First, as a pre-test, the repeated dose toxicity by oral route was investigated in a GLP-compliant study (Dunster 2011, Harlan Report no. 41103272) using male and female albino Wistar rats according to a protocol comparable to the U.S. NTP 14-Day Toxicity Protocol standards. No difference to the control was observed after 14 d exposure at concentrations up to 1000 mg/kg bw per d, the limit test value recommended by OECD TG 407 (2008). Therefore the dose regimen in definitive study was chosen up to this limit.

Then, the repeated dose toxicity by oral route was investigated in a GLP-compliant study (Dunster & Watson 2012, Harlan Report no. 41103273) using male and female Wistar rats according to the EU B.7 (2008), OECD TG 407 (2008) and OPPTS 870.3050 (2000) protocols and compliant to the Japanese METI, MHLW and MOE Guidelines (2003). The experiment is deemed valid, conclusive and thus suitable for assessment without restrictions. The submission item was administered by gavage to three groups, each of five male and five female Wistar rats, for twenty-eight consecutive days, at dose levels of 30, 300 and 1000 mg/kg bw per d. A control group of five males and five females was treated with vehicle alone (arachis oil BP). Two recovery groups, each of five males and five females, were treated with the high dose (1000 mg/kg bw per d) or the vehicle alone for twenty-eight consecutive days and then maintained without treatment for a further 14 d. Clinical signs, body weight change and food and water consumption were monitored during the study. Haematology, blood chemistry and urinalysis were evaluated for all non-recovery group animals at the end of the treatment period and for all recovery group animals at the end of the treatment-free period. There were no unscheduled deaths during the study and no clinically observed signs of toxicity were detected. The behavioural assessment revealed no treatment-related changes and there were no toxicologically significant changes in functional performance. The sensory reactivity and the body weight development were not different in treated animals when compared to controls and food and water consumption showed as well no intergroup differences. The haematological investigation, blood chemistry and urinalysis showed no toxicologically significant effects in the parameters examined. The organ weights were comparable between treatments and control and finally no toxicologically significant macroscopic abnormalities were detected during the Necropsy and Histopathology. In conclusion the administration of the submission item up to a dose of 1000 mg/kg bw per d, did not result in any toxicologically significant effects. No actual NOAEL could be established as no effects up to the maximum dose level recommended by the test guidance was recorded. This result supports the assumption of absence of a specific mode of action and thus baseline toxicity can be assumed.

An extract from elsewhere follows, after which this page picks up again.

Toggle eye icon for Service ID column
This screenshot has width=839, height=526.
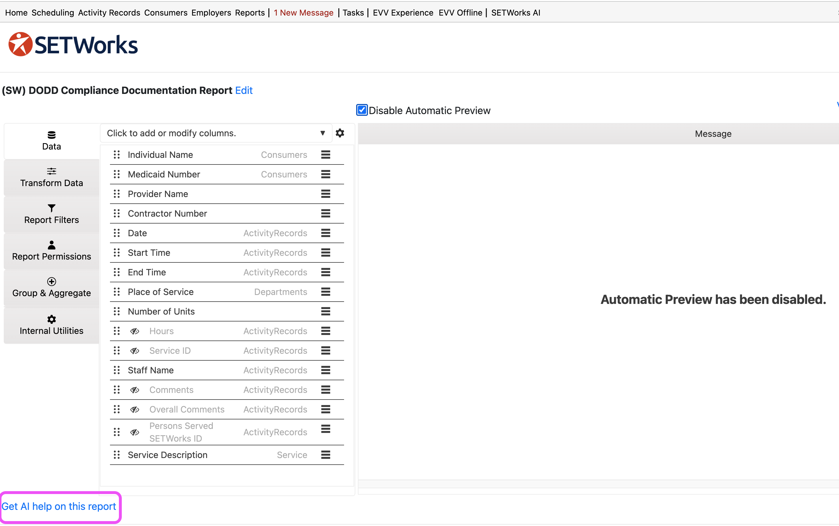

No experimental data from a study on repeated dose toxicity by inhalation are available. Testing has been waived in accordance with column 2 restrictions. In view of the low vapour pressure (0.00043 Pa at 25 °C, Tremain & Atwal 2011, Harlan Report no. 41103264) leading to low volatilization and the expected absence of airborne forms of the submission item in the supported uses, inhalation is deemed an irrelevant route.

No experimental data from a study on repeated dose toxicity by dermal route are available. Testing has been waived in accordance with column 2 restrictions. According to the recommended risk mitigation measurements repeated or regular skin contact is unlikely and the high lipophilicity level (Log Kow > 9.4, Fox & White 2012, Harlan Report no. 41103263) represents an absorption barrier.


Justification for selection of repeated dose toxicity via oral route - systemic effects endpoint:
The study of Dunster & Watson (2012, Harlan Report no. 41103273) represents the only available experimental data collected in accordance with an adequate guideline.

Justification for classification or non-classification

Based on the available data, the submission item is not classified.